Observo a noite densa e silenciosa por detrás de um poste ambíguo,
Luminária e esconderijo, eis a sua serventia.
A cidade é engolida pelas brumas, hora após hora,
Torna-se tão vaga quanto Silent Hill. Sangue e gás.
De onde sairá você, Pyramid Head?
De onde virá o primeiro golpe inesperado? Ainda não tenho olhos nas costas, evolução medíocre.
Um pouco de cultura pop em meio ao silencioso assombro da névoa.

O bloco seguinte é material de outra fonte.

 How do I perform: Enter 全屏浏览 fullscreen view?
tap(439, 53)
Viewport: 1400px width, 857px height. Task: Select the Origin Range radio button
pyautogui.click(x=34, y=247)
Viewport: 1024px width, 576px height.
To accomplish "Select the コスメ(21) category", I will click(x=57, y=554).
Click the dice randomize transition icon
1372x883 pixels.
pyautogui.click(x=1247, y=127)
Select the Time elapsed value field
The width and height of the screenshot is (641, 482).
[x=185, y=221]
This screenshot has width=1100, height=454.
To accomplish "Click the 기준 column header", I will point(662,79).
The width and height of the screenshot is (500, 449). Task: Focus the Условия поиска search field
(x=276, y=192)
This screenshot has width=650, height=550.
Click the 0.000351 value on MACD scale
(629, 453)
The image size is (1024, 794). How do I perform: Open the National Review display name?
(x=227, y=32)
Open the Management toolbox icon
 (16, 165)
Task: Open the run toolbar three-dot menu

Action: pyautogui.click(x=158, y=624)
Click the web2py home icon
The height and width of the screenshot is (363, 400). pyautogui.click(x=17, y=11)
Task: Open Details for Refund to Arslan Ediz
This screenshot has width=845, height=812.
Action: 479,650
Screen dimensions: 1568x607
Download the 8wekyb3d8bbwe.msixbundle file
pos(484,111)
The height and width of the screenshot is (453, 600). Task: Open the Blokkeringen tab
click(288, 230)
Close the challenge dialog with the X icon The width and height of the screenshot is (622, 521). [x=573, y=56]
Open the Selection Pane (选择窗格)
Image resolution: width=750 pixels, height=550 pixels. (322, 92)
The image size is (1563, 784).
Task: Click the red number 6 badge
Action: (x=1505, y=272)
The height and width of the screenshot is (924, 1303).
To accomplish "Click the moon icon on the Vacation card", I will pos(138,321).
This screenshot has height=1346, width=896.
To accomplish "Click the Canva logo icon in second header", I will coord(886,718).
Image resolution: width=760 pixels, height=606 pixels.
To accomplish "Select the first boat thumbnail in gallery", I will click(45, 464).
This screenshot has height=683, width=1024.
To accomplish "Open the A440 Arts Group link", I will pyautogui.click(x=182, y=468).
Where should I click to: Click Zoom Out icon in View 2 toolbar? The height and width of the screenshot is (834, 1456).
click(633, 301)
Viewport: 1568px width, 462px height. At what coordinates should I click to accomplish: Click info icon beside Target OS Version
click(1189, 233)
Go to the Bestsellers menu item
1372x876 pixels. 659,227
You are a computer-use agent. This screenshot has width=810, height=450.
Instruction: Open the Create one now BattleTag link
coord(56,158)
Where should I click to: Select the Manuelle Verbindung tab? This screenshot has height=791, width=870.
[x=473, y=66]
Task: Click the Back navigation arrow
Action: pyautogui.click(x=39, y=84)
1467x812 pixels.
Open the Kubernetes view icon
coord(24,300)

Eu espreito a sua passagem como o gato espreita o rato,
Com os olhos em chamas, fascinantemente vidrados.
Ao longe, ouço alguns tons de música, sons de instrumentos sintéticos e de voz arrastada.
Canções de fantasmas melancólicas, eróticas, quase realmente amedrontadoras.
Drácula deve rondar esta região nesta noite.
Que ele não me encontre nesta rua hoje (calafrio, calafrio),
Não hoje, que procuro por você. É meu dia, não o seu e não o dele.

Coloco uma das mãos frias no bolso, acendo um cigarro.
Misturo a fumaça com a bruma, liquidificando a sensação de perda.
Uma perda gasosa, heterogênea,
Onde cada parte se esvai sem pedir licença ou sem dar um aceno de adeus.
Com a fumaça se esvai meu temor e minha memória,
A não ser a sua face, esta ainda permanece comigo.
Permanece, por que preciso reencontrá-la nesta noite.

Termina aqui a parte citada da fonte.